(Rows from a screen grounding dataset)

+ + + + + + +

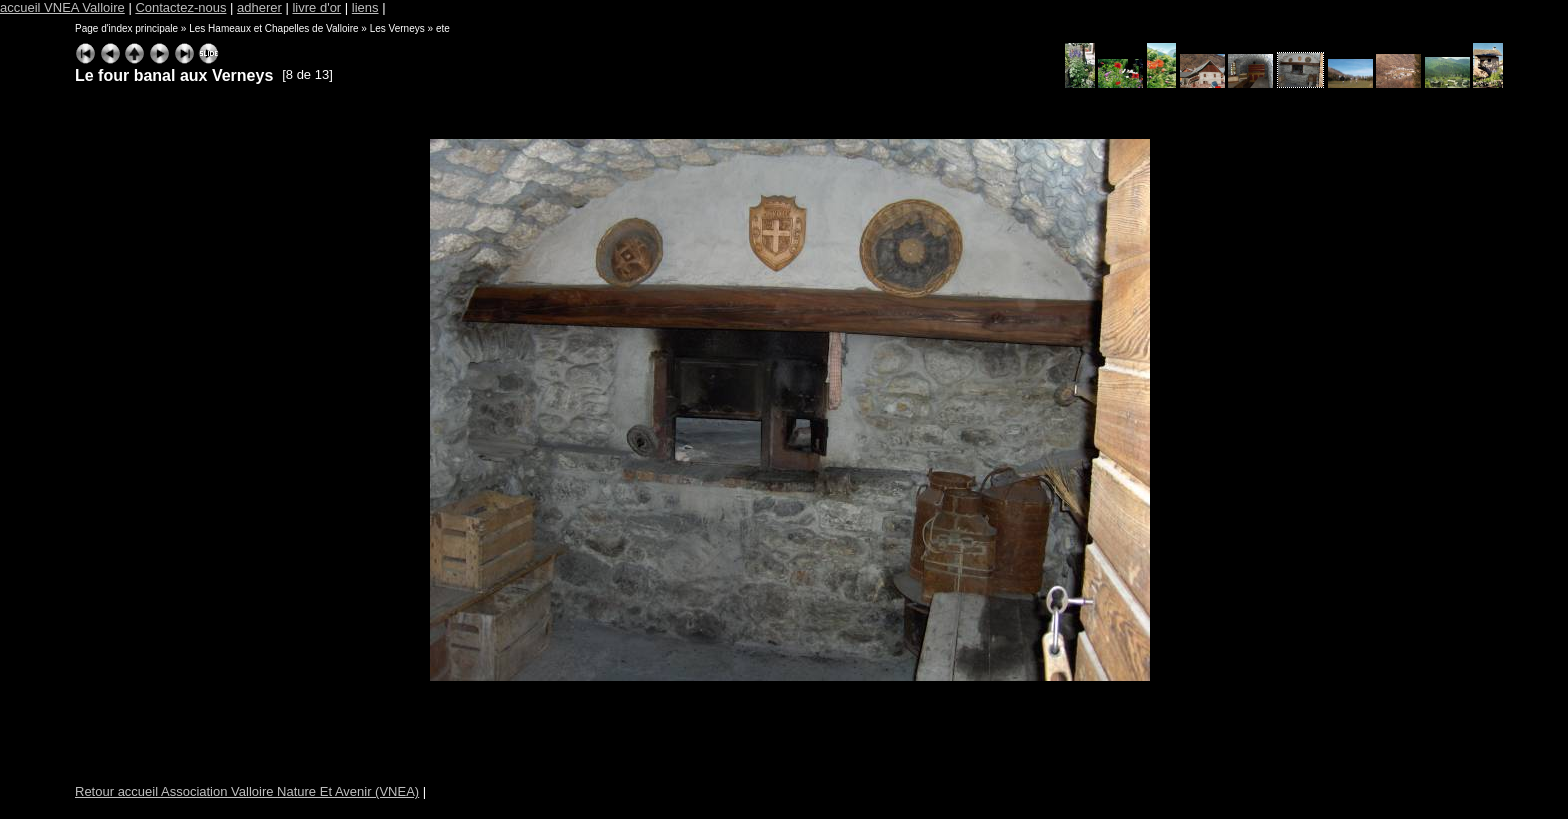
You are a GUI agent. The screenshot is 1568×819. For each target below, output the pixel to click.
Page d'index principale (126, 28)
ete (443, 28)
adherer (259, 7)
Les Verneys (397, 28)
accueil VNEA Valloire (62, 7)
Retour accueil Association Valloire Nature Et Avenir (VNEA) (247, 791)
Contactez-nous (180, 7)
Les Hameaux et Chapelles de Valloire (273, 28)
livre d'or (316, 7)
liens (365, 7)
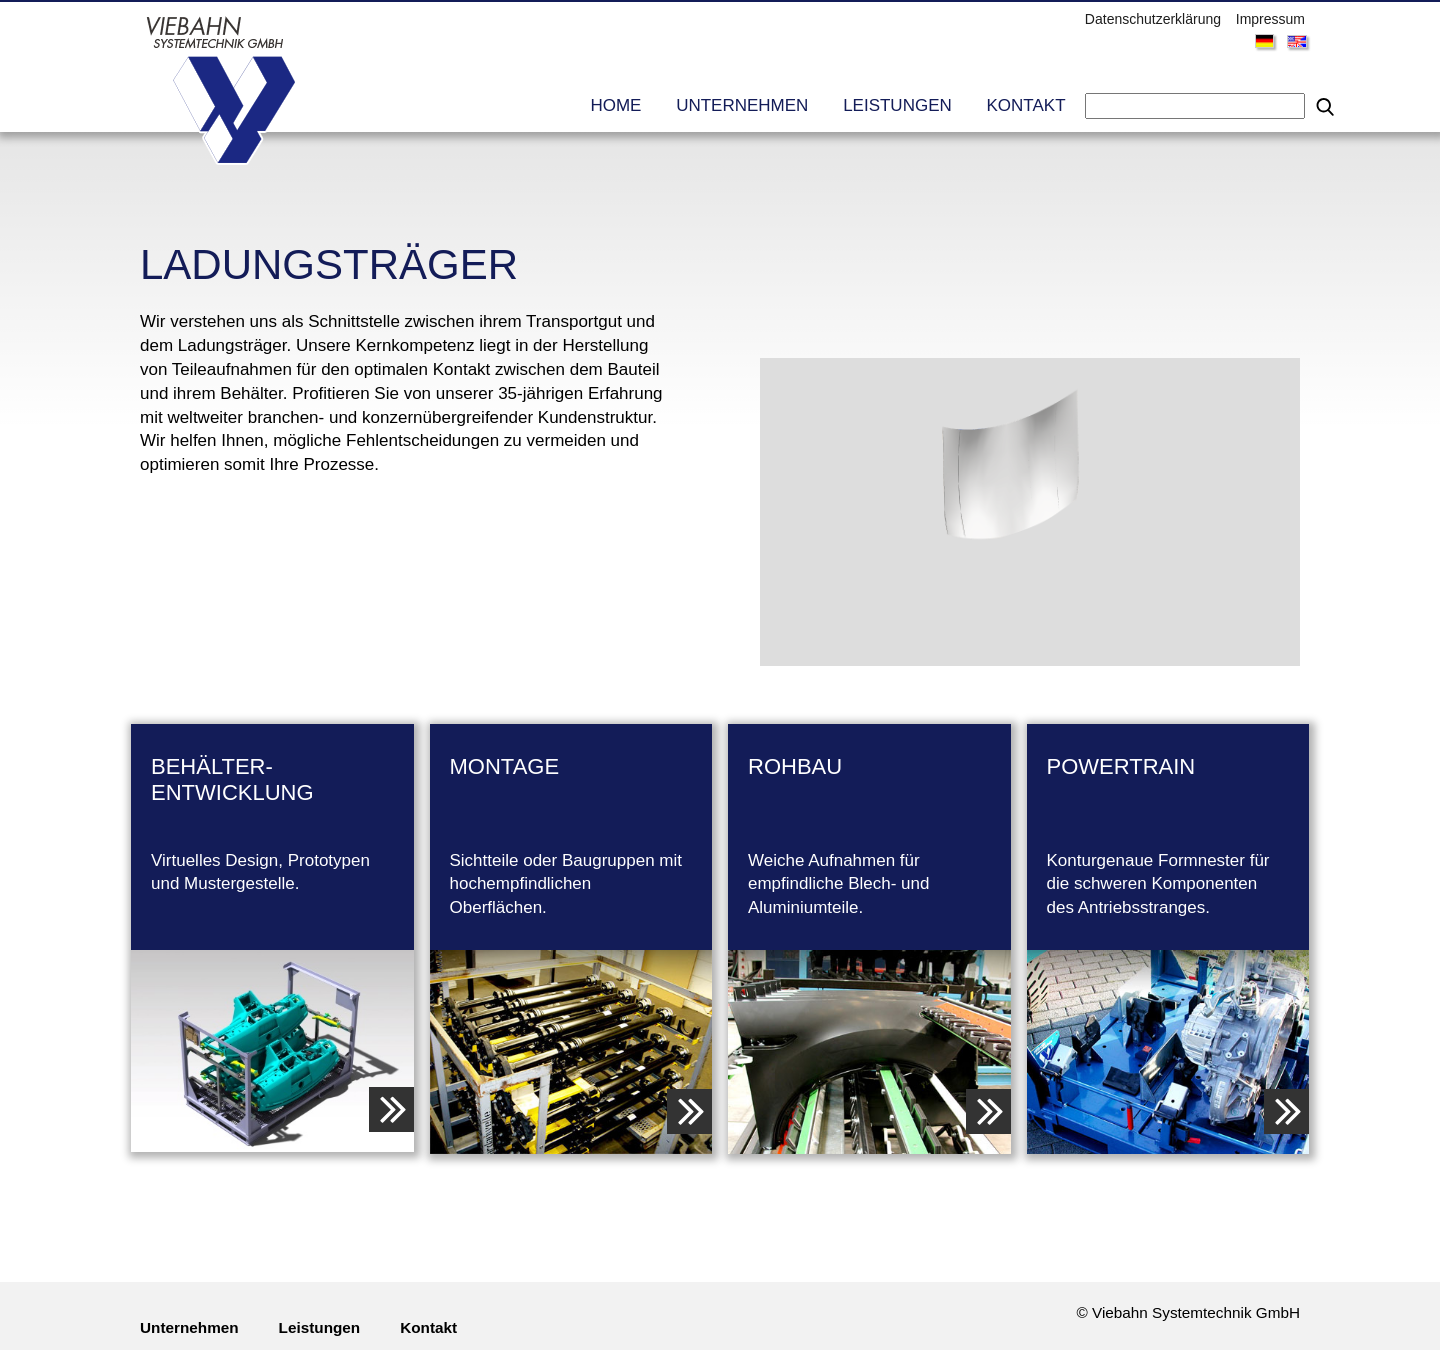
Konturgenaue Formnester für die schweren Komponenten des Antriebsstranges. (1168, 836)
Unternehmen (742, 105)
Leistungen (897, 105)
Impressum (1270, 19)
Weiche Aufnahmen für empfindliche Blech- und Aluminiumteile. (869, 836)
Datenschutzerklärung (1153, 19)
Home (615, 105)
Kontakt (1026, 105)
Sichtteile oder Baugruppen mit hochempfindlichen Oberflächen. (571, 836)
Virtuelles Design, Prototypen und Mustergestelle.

+ + + + + + +

WHAT IS BEING ASKED:
Show each line of the records above that contains the string "accueil", copying it in full.

OUTPUT BELOW:
accueil VNEA Valloire (62, 7)
Retour accueil Association Valloire Nature Et Avenir (VNEA) (247, 791)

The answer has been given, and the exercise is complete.